Does this math problem have a solution or not?

Question

While programming I have faced a math problem that needs to be solved before I can move on. Maybe you need more input data to be able to solve it, if that's the case, just let me know and I will consider this like it doesn't have a solution and move on and see if there are other ways of programming it.

Here is the problem:

1. You have a small circle,

   • Predecided radious.
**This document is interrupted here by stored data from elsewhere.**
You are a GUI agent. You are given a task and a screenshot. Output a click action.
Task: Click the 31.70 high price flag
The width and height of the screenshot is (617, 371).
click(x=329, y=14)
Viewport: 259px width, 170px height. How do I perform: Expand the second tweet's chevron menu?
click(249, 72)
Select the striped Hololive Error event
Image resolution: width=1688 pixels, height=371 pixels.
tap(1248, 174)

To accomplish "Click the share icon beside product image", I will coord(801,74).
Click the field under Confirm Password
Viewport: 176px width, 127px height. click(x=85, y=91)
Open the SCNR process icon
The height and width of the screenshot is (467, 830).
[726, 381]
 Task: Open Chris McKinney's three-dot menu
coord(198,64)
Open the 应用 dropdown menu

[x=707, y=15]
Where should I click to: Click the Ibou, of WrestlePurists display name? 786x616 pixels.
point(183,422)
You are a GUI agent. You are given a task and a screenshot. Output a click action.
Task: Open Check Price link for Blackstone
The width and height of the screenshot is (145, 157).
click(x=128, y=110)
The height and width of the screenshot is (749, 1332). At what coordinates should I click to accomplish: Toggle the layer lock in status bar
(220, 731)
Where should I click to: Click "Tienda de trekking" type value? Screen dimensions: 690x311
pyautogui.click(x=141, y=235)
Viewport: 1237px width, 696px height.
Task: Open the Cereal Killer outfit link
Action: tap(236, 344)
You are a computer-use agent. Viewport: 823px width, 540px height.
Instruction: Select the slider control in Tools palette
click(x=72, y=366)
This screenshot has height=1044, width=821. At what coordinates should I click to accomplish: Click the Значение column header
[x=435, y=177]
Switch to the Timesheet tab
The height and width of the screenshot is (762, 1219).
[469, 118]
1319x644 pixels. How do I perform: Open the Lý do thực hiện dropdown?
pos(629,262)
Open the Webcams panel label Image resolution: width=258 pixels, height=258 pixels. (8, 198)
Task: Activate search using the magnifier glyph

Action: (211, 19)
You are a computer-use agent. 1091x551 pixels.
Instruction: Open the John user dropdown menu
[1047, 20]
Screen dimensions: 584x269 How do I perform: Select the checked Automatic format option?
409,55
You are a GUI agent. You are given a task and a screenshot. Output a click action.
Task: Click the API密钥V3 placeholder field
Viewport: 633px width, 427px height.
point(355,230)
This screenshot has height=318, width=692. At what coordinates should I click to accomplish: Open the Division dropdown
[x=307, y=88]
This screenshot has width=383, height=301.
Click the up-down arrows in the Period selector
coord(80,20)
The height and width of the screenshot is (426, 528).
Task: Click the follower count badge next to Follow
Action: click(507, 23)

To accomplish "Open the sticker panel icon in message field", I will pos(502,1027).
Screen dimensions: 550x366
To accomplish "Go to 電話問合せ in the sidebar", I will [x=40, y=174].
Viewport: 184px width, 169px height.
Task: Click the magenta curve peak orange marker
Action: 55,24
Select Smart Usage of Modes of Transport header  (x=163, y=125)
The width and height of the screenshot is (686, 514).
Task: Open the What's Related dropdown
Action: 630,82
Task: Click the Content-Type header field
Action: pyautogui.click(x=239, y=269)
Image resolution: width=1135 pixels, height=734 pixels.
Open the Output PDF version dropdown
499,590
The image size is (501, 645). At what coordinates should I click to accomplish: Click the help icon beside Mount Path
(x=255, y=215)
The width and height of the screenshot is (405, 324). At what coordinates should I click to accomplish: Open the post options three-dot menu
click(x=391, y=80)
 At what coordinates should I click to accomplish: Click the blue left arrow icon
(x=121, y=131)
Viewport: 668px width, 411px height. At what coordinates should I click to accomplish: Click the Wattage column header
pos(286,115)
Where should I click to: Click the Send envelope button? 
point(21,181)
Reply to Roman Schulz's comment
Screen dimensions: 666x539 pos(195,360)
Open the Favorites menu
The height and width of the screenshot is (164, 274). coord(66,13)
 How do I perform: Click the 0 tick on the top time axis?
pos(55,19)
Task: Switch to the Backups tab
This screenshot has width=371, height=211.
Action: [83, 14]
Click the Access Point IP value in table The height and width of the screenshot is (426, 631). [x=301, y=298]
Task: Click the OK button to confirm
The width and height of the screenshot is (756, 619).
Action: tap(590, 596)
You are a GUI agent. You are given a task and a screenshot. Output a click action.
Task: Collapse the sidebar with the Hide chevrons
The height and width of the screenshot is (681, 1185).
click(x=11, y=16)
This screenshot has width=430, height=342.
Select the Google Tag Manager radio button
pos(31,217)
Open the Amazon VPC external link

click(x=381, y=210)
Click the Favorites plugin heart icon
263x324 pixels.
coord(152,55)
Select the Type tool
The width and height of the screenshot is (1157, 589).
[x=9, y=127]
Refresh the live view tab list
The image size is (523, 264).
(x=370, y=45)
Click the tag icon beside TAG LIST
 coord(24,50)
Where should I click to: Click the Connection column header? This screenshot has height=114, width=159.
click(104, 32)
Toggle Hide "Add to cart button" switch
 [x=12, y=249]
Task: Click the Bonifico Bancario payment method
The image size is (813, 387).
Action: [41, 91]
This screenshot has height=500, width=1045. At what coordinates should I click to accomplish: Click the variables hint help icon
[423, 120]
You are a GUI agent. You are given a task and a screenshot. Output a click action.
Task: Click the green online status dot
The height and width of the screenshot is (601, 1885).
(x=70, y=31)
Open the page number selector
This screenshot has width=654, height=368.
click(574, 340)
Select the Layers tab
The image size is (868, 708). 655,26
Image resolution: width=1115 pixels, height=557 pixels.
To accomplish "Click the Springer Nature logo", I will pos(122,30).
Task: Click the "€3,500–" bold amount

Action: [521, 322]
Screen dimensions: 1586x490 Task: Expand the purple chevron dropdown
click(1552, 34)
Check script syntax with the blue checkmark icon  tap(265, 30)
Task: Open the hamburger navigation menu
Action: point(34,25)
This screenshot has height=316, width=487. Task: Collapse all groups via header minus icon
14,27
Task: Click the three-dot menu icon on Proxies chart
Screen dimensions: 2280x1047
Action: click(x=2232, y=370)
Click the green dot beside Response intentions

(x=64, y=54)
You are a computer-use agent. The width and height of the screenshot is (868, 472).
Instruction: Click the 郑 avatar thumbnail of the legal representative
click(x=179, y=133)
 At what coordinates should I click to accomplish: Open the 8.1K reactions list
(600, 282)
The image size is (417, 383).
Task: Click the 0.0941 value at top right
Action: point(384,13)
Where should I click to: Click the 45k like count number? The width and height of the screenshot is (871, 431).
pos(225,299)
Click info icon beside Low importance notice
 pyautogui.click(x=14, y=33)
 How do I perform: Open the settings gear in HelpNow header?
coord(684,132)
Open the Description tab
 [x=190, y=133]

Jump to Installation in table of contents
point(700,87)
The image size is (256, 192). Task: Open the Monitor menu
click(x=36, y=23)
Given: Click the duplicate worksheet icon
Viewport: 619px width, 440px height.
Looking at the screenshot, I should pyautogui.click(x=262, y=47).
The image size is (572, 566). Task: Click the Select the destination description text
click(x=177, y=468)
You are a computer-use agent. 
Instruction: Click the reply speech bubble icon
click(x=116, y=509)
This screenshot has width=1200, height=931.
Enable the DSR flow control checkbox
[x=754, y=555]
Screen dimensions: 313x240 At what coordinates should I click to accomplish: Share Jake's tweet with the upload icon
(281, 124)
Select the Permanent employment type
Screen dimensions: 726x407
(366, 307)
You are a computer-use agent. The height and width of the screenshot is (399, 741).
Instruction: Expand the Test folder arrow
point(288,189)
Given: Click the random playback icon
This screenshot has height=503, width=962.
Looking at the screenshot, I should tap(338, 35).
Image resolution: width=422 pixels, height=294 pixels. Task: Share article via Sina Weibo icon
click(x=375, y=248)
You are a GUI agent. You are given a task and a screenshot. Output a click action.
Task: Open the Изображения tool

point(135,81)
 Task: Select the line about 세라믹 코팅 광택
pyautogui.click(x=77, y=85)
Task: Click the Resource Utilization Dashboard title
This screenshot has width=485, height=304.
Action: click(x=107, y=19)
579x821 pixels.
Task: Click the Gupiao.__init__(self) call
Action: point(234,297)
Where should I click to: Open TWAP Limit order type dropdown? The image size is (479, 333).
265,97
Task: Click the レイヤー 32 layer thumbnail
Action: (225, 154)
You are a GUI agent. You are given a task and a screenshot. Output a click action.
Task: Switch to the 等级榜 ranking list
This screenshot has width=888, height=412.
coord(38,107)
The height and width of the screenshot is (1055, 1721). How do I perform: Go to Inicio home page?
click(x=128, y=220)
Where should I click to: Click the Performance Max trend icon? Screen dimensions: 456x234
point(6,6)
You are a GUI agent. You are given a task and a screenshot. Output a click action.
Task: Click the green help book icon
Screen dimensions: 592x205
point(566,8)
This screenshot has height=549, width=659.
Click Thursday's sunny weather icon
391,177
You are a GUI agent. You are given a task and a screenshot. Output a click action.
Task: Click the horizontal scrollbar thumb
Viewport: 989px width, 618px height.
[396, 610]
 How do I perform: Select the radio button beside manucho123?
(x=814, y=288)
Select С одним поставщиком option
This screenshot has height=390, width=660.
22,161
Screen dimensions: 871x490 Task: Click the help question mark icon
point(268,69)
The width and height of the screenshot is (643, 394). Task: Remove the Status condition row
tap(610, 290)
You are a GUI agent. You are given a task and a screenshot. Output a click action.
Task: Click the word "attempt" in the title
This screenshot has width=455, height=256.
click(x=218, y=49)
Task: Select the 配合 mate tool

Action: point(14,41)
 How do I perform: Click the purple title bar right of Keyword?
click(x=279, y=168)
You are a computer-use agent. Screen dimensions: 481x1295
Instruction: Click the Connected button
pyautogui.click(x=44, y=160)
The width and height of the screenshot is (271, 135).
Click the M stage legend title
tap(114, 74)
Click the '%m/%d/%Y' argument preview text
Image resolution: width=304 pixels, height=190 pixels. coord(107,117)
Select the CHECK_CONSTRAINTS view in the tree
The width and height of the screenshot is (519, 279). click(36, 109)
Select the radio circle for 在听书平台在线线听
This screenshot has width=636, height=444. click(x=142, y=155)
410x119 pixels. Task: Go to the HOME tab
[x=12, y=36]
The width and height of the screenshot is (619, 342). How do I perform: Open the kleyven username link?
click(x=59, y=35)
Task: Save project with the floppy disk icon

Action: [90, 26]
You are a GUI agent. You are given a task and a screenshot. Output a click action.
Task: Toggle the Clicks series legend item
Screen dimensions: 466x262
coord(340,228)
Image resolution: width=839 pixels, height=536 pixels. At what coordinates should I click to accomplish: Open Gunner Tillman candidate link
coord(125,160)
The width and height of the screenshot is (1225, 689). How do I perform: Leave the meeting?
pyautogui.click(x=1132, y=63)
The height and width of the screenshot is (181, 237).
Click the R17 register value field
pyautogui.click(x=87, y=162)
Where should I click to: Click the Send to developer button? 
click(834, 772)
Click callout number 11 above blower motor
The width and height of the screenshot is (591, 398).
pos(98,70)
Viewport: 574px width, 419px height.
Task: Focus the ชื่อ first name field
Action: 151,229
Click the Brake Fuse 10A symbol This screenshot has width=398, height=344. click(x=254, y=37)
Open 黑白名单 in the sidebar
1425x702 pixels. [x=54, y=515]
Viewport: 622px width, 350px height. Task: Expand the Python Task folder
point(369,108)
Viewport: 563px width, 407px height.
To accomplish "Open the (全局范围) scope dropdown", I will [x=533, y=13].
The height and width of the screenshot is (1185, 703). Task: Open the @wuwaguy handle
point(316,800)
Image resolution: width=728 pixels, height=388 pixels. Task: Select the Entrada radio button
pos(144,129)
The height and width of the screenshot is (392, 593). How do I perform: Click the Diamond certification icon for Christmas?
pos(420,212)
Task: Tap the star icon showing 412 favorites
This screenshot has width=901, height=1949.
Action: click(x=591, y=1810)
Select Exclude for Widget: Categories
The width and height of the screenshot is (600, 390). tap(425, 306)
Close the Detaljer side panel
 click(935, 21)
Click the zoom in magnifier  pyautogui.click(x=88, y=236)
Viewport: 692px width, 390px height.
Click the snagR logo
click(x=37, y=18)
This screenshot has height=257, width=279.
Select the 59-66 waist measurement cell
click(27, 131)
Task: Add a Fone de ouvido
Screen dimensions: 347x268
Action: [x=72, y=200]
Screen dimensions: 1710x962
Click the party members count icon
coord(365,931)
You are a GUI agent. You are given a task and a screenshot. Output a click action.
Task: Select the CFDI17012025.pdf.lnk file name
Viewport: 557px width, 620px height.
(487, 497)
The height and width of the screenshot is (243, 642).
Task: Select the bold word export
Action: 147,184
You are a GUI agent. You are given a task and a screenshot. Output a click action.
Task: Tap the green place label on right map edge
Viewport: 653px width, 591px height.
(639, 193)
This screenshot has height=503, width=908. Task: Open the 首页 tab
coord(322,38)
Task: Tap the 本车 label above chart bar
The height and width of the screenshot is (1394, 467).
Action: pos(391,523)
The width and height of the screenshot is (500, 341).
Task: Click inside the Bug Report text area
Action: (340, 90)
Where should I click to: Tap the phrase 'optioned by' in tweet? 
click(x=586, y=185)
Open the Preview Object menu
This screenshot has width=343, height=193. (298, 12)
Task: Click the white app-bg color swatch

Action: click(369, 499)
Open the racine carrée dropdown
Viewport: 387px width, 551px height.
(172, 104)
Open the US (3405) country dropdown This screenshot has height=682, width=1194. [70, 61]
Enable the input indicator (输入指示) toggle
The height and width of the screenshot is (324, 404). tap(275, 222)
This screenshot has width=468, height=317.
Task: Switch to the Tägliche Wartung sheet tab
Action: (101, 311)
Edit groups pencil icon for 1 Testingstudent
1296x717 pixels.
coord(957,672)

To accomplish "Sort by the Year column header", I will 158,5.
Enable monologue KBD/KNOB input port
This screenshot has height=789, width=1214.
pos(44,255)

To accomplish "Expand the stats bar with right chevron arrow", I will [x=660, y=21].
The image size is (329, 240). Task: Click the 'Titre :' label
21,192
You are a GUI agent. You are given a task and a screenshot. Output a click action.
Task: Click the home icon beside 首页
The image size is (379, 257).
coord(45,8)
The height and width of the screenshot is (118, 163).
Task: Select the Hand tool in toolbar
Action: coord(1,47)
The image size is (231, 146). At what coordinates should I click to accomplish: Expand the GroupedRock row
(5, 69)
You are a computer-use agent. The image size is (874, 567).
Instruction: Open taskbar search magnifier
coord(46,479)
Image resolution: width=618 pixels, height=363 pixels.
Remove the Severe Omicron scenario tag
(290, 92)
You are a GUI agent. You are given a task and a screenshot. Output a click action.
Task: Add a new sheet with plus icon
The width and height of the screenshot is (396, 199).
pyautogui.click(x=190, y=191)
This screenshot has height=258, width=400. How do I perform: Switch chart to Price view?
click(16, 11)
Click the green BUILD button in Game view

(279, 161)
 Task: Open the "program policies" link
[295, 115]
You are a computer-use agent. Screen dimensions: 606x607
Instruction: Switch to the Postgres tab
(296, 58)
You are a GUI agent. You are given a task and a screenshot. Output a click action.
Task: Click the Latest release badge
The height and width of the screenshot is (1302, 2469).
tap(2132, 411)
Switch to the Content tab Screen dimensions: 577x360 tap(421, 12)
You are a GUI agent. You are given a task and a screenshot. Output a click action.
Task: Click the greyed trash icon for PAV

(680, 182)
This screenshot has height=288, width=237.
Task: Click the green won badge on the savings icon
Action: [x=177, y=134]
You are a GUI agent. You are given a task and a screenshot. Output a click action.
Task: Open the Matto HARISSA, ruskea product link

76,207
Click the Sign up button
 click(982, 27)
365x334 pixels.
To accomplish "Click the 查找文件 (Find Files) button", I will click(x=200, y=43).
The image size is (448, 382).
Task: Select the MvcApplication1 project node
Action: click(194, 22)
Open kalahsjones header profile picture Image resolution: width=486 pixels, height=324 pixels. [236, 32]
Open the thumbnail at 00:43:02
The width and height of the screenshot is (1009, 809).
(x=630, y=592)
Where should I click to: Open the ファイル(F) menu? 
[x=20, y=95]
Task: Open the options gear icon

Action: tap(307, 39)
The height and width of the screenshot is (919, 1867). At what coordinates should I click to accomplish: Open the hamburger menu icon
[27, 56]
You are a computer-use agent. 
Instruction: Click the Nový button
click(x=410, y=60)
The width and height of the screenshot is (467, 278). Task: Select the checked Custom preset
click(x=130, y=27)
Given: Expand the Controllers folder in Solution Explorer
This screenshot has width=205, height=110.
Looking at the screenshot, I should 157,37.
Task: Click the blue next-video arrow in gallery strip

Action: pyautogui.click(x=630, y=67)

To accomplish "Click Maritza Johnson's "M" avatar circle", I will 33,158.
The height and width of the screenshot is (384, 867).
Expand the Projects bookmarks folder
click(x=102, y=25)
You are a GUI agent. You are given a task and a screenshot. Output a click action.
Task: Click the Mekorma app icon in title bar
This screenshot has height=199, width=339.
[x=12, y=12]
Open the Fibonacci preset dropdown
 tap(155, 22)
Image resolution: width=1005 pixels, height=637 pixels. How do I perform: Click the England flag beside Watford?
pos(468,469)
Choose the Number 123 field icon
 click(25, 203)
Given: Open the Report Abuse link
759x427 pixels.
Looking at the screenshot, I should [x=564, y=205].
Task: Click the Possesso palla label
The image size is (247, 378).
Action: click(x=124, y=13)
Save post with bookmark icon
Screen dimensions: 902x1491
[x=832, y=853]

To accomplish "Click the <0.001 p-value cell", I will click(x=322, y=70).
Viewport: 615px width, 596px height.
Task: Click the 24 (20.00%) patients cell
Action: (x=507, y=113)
Can be changed but we always know its value
   • Center point, "A" is known, this will never be changed

2. You have a predecided point, "C". Can be changed but we always know its value

Now, the task is to come up with a bigger circle where its border have to touch point "C" and another unknown point "D". Point "D", exists somewhere on the border of the small circle.

In other words, the small circle should be inside the bigger one and touch each other in only one point "D" internally. At the same time the border of bigger circle shoud also touch point "C".

This is our starting point:

• Radius of small circle is known
• Point "A" is known
• Point "B" is unknown
• Point "C" is known
• Point "D" is unknown

We need to find B and D, if we do that, we get a triangle like the picture shows. Then we should be able to get the alpha angle CBD. When we have the angle we can easly do the calculation to get the arc distance between point C and D for the bigger circle, thats our final mission.

As I mentioned before, since point "C" and radius of small circle can vary, we need to find a general solution so the calculation always works

Answer 1

For convenience, I'll use $r$ for the (known) radius of the small circle and $R$ for the radius of the larger circle.

If the radius of the larger circle is not known in advance (that is, if we take the question as originally posted, where only $r$ and the positions of $A$ and $C$ are known at the start), then there are infinitely many solutions.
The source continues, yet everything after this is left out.